私もこの作品を読んで意味が掴めず、自分のレビューでも触れずじまいでした。今回、theamaries1994さんのレビューを読んで、気になって眠れなくなり読み返してみました。

それで、私なりにこのように考えがまとまりました。
遊園地の中でも一番高いところから景色を見ることができ、かつ、ジェットコースターのようなスリルとも無縁で、何か夢心地な気分で乗るのが観覧車だと思います。街の高台の方にある高級住宅地、それを街の麓から見上げたとしても、その光景を観覧車に例えることは難しいと思います。でも、夜だったらどうでしょうか。遠近感のなくなる夜に見上げる高台の風景。

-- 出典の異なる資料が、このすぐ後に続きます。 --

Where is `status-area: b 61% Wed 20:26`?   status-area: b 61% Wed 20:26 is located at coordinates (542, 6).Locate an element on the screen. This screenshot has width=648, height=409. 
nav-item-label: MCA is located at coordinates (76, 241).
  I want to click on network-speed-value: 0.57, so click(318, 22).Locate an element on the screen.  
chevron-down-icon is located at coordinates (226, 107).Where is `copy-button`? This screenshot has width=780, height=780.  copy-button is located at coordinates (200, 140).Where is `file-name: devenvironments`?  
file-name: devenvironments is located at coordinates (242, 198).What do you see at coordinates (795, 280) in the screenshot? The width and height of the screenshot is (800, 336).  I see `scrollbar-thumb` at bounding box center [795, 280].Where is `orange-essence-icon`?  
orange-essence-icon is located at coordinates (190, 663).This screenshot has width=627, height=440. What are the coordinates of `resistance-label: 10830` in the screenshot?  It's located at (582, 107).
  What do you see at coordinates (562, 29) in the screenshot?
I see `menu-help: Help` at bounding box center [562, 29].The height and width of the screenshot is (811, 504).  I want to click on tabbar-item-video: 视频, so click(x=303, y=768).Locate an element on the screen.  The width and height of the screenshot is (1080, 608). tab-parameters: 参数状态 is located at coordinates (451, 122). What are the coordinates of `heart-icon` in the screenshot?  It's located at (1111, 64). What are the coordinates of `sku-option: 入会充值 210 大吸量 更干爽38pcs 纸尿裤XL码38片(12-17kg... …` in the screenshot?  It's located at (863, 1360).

作品の表紙のように輪郭が暗闇に溶け込んだ中に明かりだけがポツポツと見える風景。それを観覧車に重ねてみる。それぞれのゴンドラの中には、それぞれの人生があり、街から見上げるには、高いところに上り詰めて遠くを見ているであろう幸せな家族の情景が思い起こされます。でも実際にそのゴンドラの中は必ずしも穏やかな幸せに包まれているとは限りませんでした。そのゴンドラに乗っている人から見ても、結末の文章が語る通り一周してくると、そこは一周前とも異なる人たちがいて、同じようであって世界は少しづつ変わっていることに気づきます。でも、高台を見上げれば、そこには幸せな象徴として観覧車に例えられる幸せそうな明かりが灯っているのがみえる。そんな人の営みを湊さんは例えられたのかな、そんな風に感じました。
すみません、的外れだったらごめんなさい。

湊さんの作品、いいですよね。また、読んでいきたいと思っています。

今後ともどうぞよろしくお願いいたします。

theamaries1994さんのコメント
2020/09/02

さてさてさん

的確な分析、ありがとうございました!
すごく納得しました。
そういえば、登場人物は、高台の高級住宅街への上り下りの時に自分の人生についてよく考えていますよね。
「美しく光り輝く観覧車に乗り、高いところから世間を見下ろす立場にいる(立場になった)はずなのに現実は…。」
観覧車はそれぞれ色が違います。家族も同様で、「光り輝き方(倖せのかたち)」はそれぞれですよね。そのあたりの光明が見えてよかったという読後感です。

さてさてさんのコメント
2020/09/02

theamaries1994さん、こんにちは
そうですよね。それで、面白いと思ったのはお書きいただいた色もそうですし、表紙のそれぞれのゴンドラに乗っている面々です。どこまでどういった打ち合わせもしくは、湊さんからの発注で表紙が出来上がるのかわかりませんが、もし綿密な打ち合わせですこうなっているとしたら、また違った見方もできるようにも思えました。
湊さんって、イヤミスのイメージが先行しますが凄惨な現場が出てくるわけでもなく、もっと人の深い部分を描いている方だと思います。少し世の中のイメージが違っているようで残念です。
まあ、お互い家族を大切にいたしましょう!

どうぞよろしくお願いいたします。